Start of Data excerpts

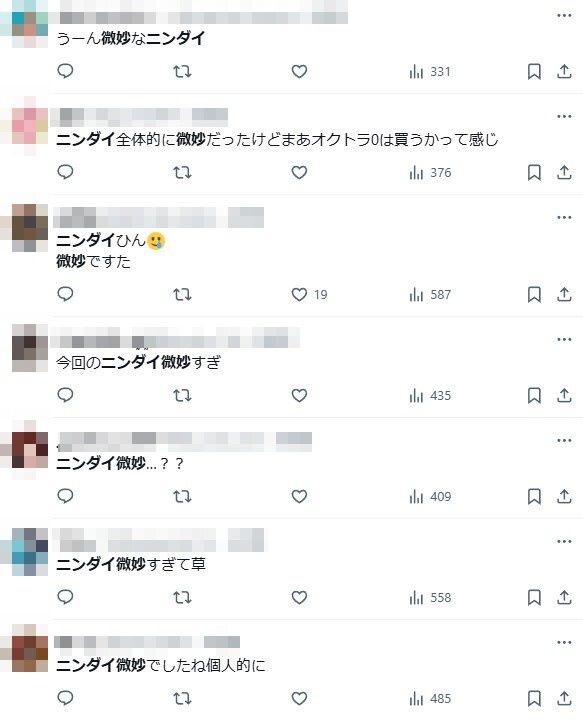Viewport: 583px width, 720px height.
Task: Open view count 331 on first post
Action: (x=430, y=72)
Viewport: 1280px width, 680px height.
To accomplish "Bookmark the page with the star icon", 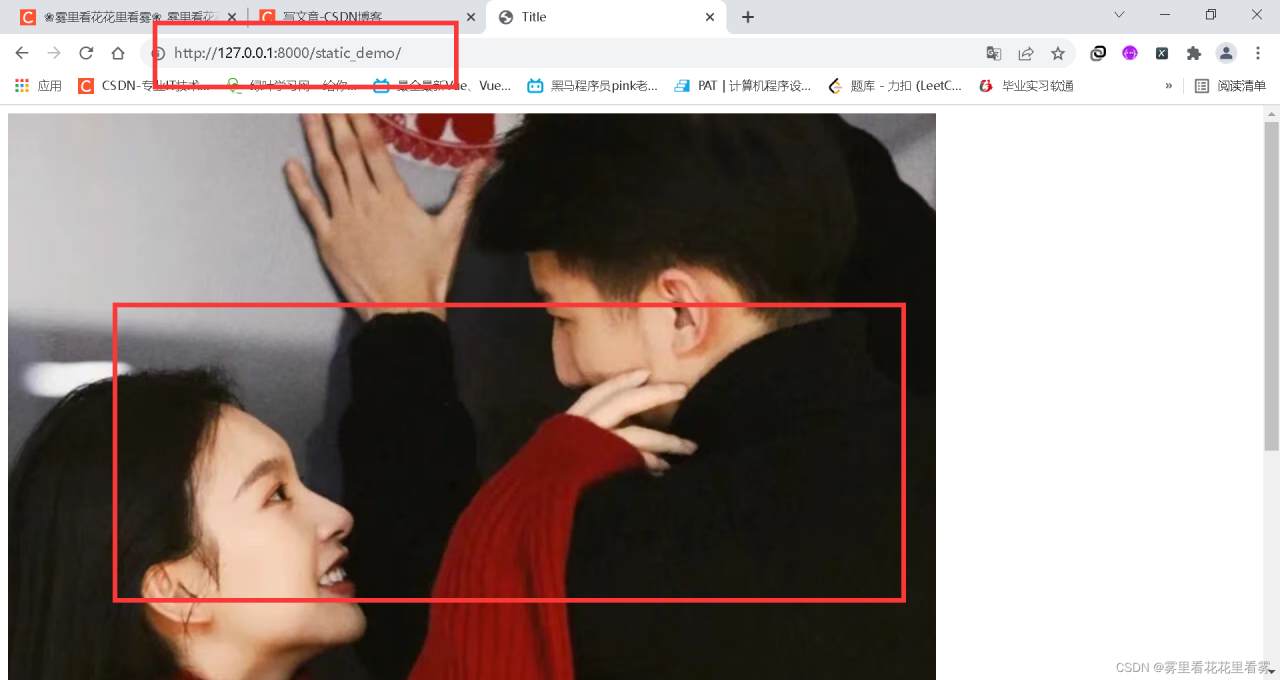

End of Data excerpts

Task brief ::
Lines from the one with "Viewport: 1280px width, 680px height." through the final line of the listing above: copy them exactly, both ends included, and omit every picture.

Answer space ::
Viewport: 1280px width, 680px height.
To accomplish "Bookmark the page with the star icon", 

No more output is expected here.